Cons: Because this is right next to I-25, you’ll never get away from the freeway noise. There is no map on site and the trails are not marked, so making your way with the various forks and disappearing trails could be stressful with young children. I found this map online, but it doesn’t seem particularly accurate to our experience–we followed that .05 trail down from the rock, but it didn’t connect in an obvious way to the others. (To be fair, we’ve had a lot of rain in the last few weeks so it’s possible that the trail had eroded away). I also assumed that the most obvious trail simply had to meet up with the car-tracks style path we’d followed on the way up, so on the way down we went east on the path. Instead of meeting up, though, it ended in a housing development. We crossed through the meadow and crossed the stream to head back on the best groomed walkway (which, unless you live in the subdivision it ends at, you would never actually walk on if go from the parking lot to the summit). The route Ellie and I took looked something like this:
Distance/Difficulty: Following the map, this could be a 2 mile hike. It could also be longer if you get lost. 😛 The beginning of the hike is gentle, with a steep push at the end to get to the top. Given the difficulty of finding and following the trails, I would give this a moderate difficulty rating (keeping a Family Hike grading scale in mind).
Directions:
From I-25 going south, take the Nevada Ave exit and take a left to go south on N Nevada Ave. At the first light take a left (confusingly onto N Nevada Ave) and go north past the Harley-Davidson dealership and Luisa Graff Jewelers. The trailhead parking lot is next to a power station. If you get to Woodmen Rd you’ve gone too far north.
Trail Teaching:
- Changing plantlife along the hike. There are also many birds to identify, particularly once you make it to the top.

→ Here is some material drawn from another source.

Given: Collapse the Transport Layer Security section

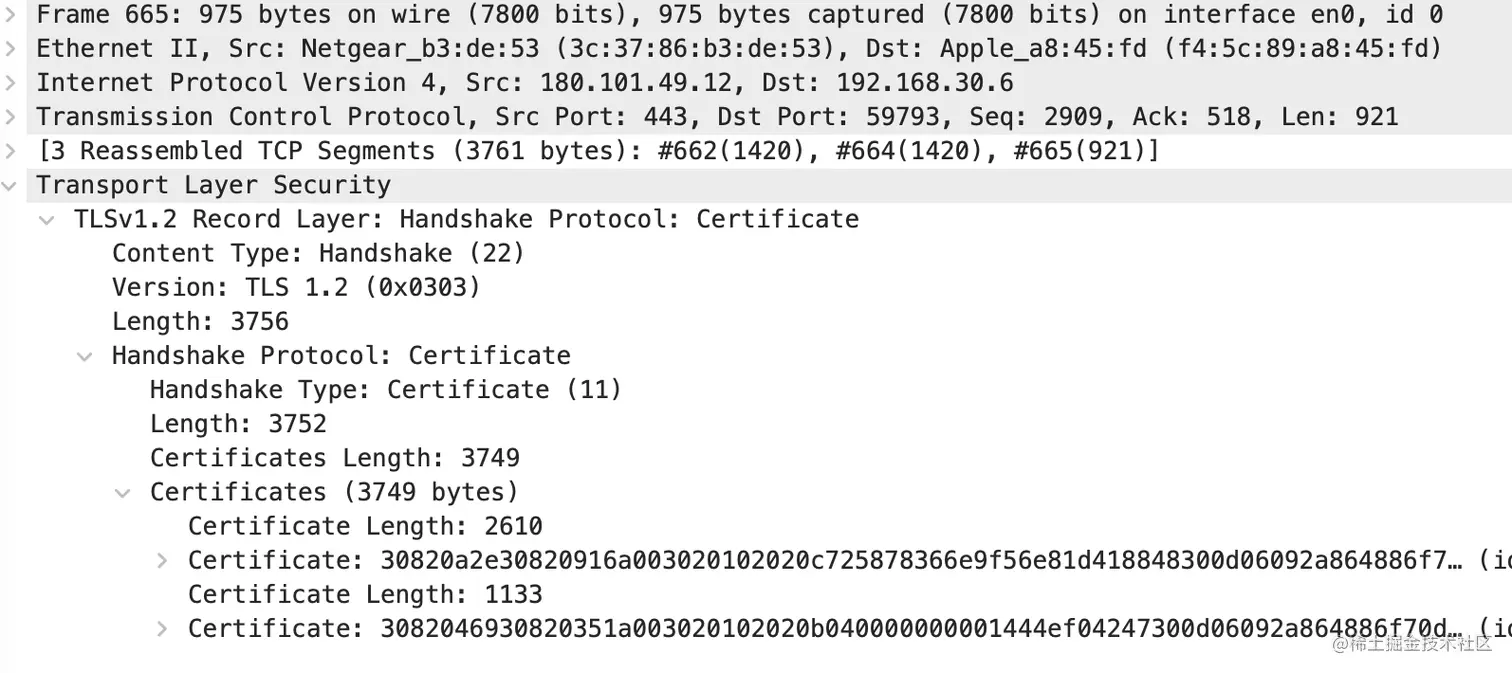Looking at the screenshot, I should 10,186.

- I didn’t look up the geology of Pulpit Rock before we left (I wanted to beat the late morning clouds), but this site has extensive information about the formation.
Photos:
There was plenty of evidence of our recent rain!
If you don’t take the first right fork and instead stay on the most northern trail, shortly after you cross this bridge there is a small fork to the right (south)–you’ll want to take this as after this the only way to get closer to Pulpit Rock is to cross the creek and possibly lose your wagon, provisions, and one child to the current.
Looking back at the northernmost East-West path:
Your mission:
Finding our own way after our trail disappeared I kept thinking of that scene in Tenth Kingdom where the daughter says “I didn’t know it was a race” and the dad says “I didn’t know that was a trail.”
Bird nests at the top:
Looking back along the ridgetop:
When your mom is usually a “stay on the trail” stickler and then this hike is all “well, I guess if we cut through here we should meet up with that trail over there” your smile gets pretty big:
Almost at the car!
Further Reading: The hike is popular among locals, so there are many summaries online including this one and the summary that suggested that there is an obvious route on the NE face of the rock formation.
Fran Cooper - Beautiful pictures. Thanks for the laughs thrown in there, too!!
Kelly Henry - And I’m bluebell the troll, Terrified throughout the 9 kingdoms!